- [Excerpted text]:

Heteroscedastic Extreme Value Model Estimates

Model Fit Summary
Dependent Variable	decision
Number of Observations	50
Number of Cases	150
Log Likelihood	-33.41383
Maximum Absolute Gradient	0.0000218
Number of Iterations	11
Optimization Method	Dual Quasi-Newton
AIC	72.82765
Schwarz Criterion	78.56372

Figure 18.15: HEV Parameter Estimates

The MDC Procedure

Heteroscedastic Extreme Value Model Estimates

Parameter Estimates
Parameter	DF	Estimate	Standard Error	t Value	Approx Pr > \|t\|
ttime	1	-0.4407	0.1798	-2.45	0.0143
SCALE2	1	0.7765	0.4348	1.79	0.0741
SCALE3	1	0.5753	0.2752	2.09	0.0366

The parameters SCALE2 and SCALE3 in the output correspond to the estimates of the scale parameters $\theta _2$ and $\theta _3$ , respectively.

Note that the estimate of the HEV model is not always stable because computation of the log-likelihood function requires numerical integration. Bhat (1995) proposed the Gauss-Laguerre method. In general, the log-likelihood function value of HEV should be larger than that of conditional logit because HEV models include the conditional logit as a special case. However, in this example the reverse is true (–33.414 for the HEV model, which is less than –33.321 for the conditional logit model). (See Figure 18.14 and Figure 18.3.) This indicates that the Gauss-Laguerre approximation to the true probability is too coarse. You can see how well the Gauss-Laguerre method works by specifying a unit scale restriction for all modes, as in the following statements, since the HEV model with the unit variance for all modes reduces to the conditional logit model:

/*-- hev with gauss-laguerre and unit scale --*/
proc mdc data=newdata;
   model decision = ttime /
            type=hev
            nchoice=3
            hev=(unitscale=1 2 3, integrate=laguerre)

- [Data lines]:
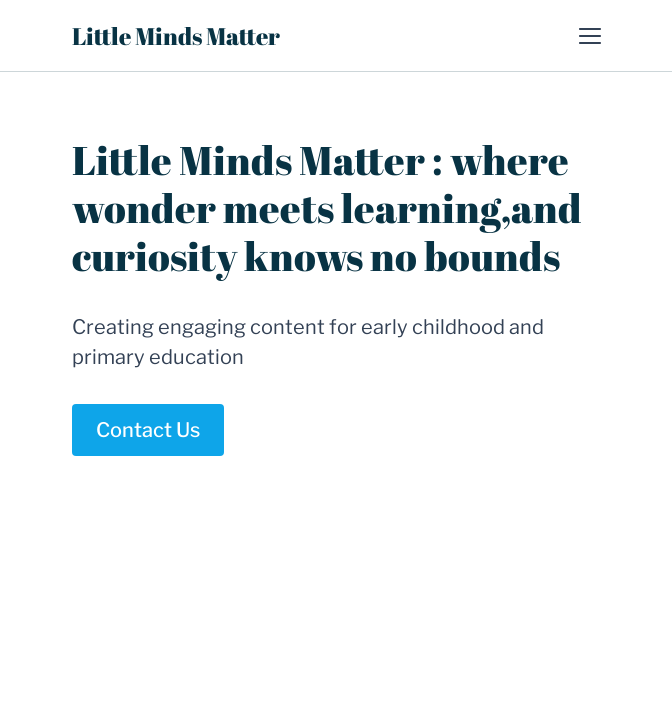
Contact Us (148, 430)
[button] (590, 36)
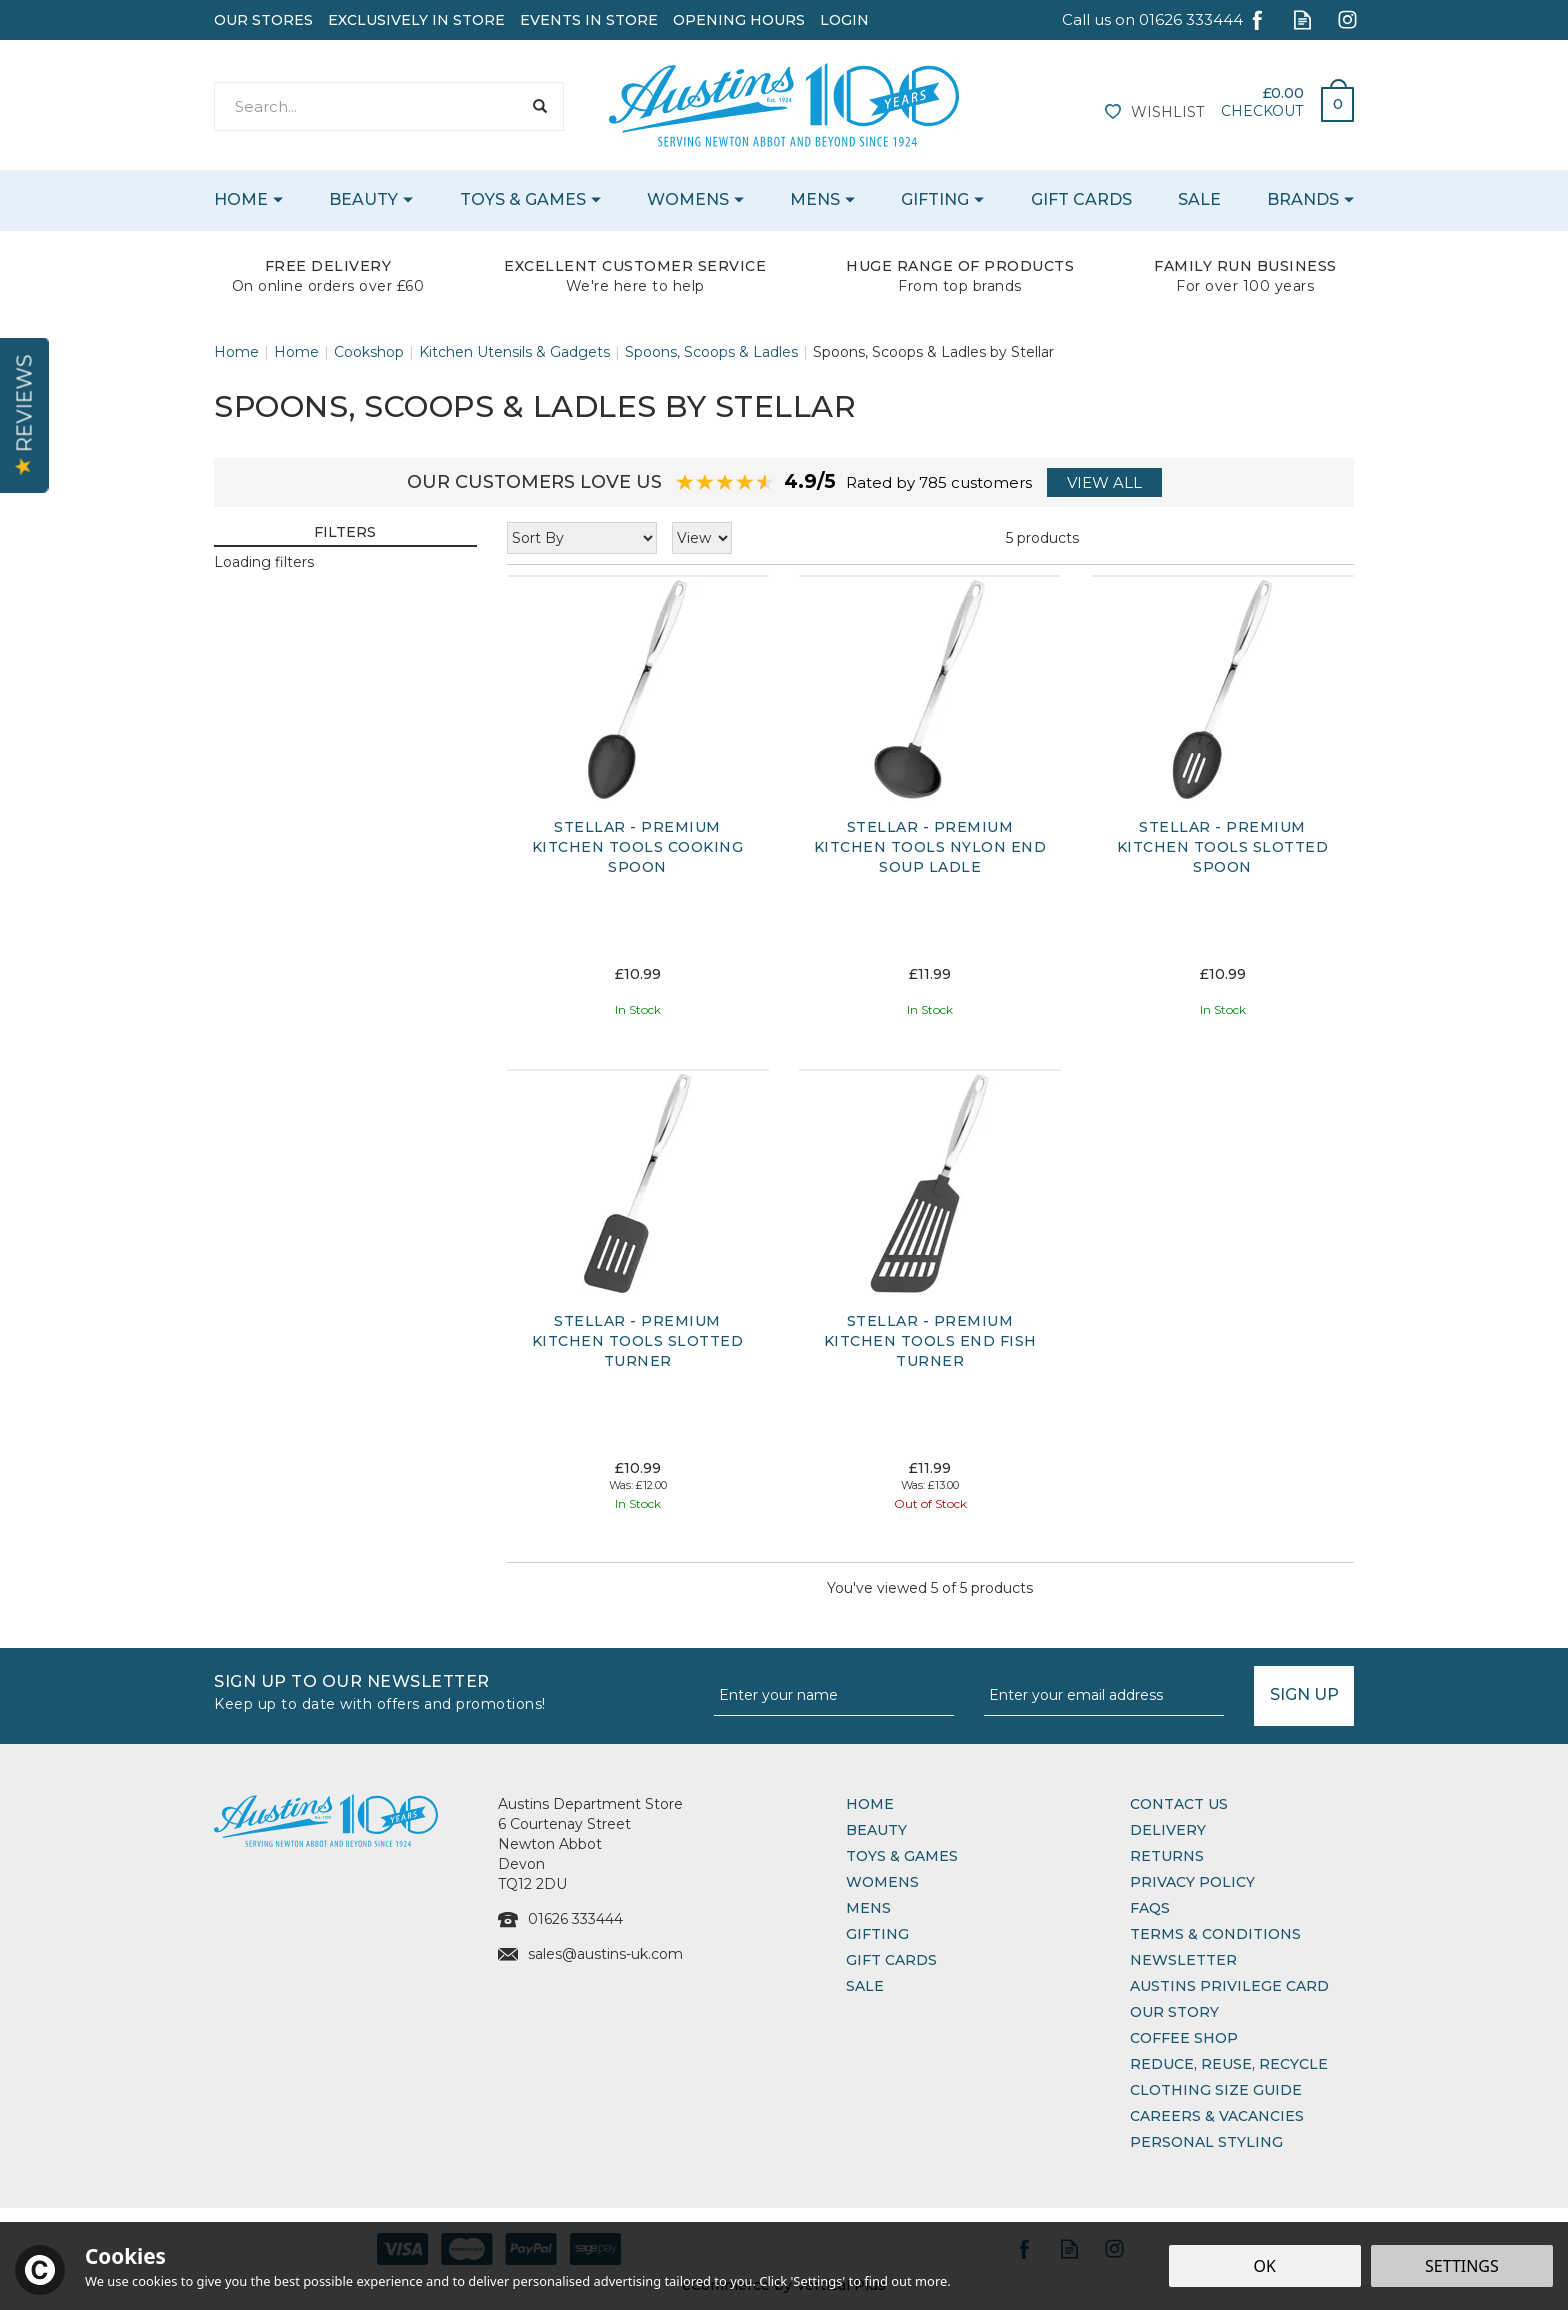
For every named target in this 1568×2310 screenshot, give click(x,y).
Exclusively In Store (416, 20)
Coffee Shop (1184, 2038)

- [Required work]:
a) Summarize the HEV model excerpt in two sentences.
b) Revise the HEV model excerpt between "The MDC Procedure" and "and $\theta _3$ , respectively.", inclusive, replacing "Standard Error" with "Std Error".
c) Continue the HEV model excerpt from the point at which it stops.

- [Written responses]:
a) The excerpt reports fit statistics and parameter estimates for a heteroscedastic extreme value model of decision, with 50 observations, a log likelihood of -33.41383, and estimates for ttime, SCALE2, and SCALE3. It notes that HEV estimation is not always stable because the log-likelihood function requires numerical integration, and that here the HEV log likelihood is lower than that of the conditional logit model, which indicates that the Gauss-Laguerre approximation is too coarse.

b)
The MDC Procedure

Heteroscedastic Extreme Value Model Estimates

Parameter Estimates
Parameter	DF	Estimate	Std Error	t Value	Approx Pr > \|t\|
ttime	1	-0.4407	0.1798	-2.45	0.0143
SCALE2	1	0.7765	0.4348	1.79	0.0741
SCALE3	1	0.5753	0.2752	2.09	0.0366

The parameters SCALE2 and SCALE3 in the output correspond to the estimates of the scale parameters $\theta _2$ and $\theta _3$ , respectively.

c)
            covest=hess;
   id pid;
run;

Figure 18.16 shows that the ttime coefficient is not close to that of the conditional logit model.

Figure 18.16: HEV Estimates with All Unit Scale Parameters

The MDC Procedure

Heteroscedastic Extreme Value Model Estimates

Parameter Estimates
Parameter	DF	Estimate	Standard Error	t Value	Approx Pr > \|t\|
ttime	1	-0.2926	0.0438	-6.68	<.0001

There is another option of specifying the integration method. The INTEGRATE=HARDY option uses the adaptive Romberg-type integration method. The adaptive integration produces much more accurate probability and log-likelihood function values, but often it is not practical to use this method of analyzing the HEV model because it requires excessive CPU time. The following SAS statements produce the HEV estimates by using the adaptive Romberg-type integration method:

/*-- hev with adaptive integration --*/
proc mdc data=newdata;
   model decision = ttime /
             type=hev
             nchoice=3
             hev=(unitscale=1, integrate=hardy)
             covest=hess;
   id pid;
run;

The results are displayed in Figure 18.17 and Figure 18.18.

Figure 18.17: HEV Estimation Summary Using Alternative Integration Method

The MDC Procedure

Heteroscedastic Extreme Value Model Estimates

Model Fit Summary
Dependent Variable	decision
Number of Observations	50
Number of Cases	150
Log Likelihood	-33.02598
Maximum Absolute Gradient	0.0001202
Number of Iterations	8
Optimization Method	Dual Quasi-Newton
AIC	72.05197
Schwarz Criterion	77.78803

Figure 18.18: HEV Estimates Using Alternative Integration Method

The MDC Procedure

Heteroscedastic Extreme Value Model Estimates

Parameter Estimates
Parameter	DF	Estimate	Standard Error	t Value	Approx Pr > \|t\|
ttime	1	-0.4580	0.1861	-2.46	0.0139
SCALE2	1	0.7757	0.4283	1.81	0.0701
SCALE3	1	0.6908	0.3384	2.04	0.0412

With the INTEGRATE=HARDY option, the log-likelihood function value of the HEV model, , is greater than that of the conditional logit model, . (See Figure 18.17 and Figure 18.3.)

When you impose unit scale restrictions on all choices, as in the following statements, the HEV model gives the same estimates as the conditional logit model. (See Figure 18.19 and Figure 18.6.)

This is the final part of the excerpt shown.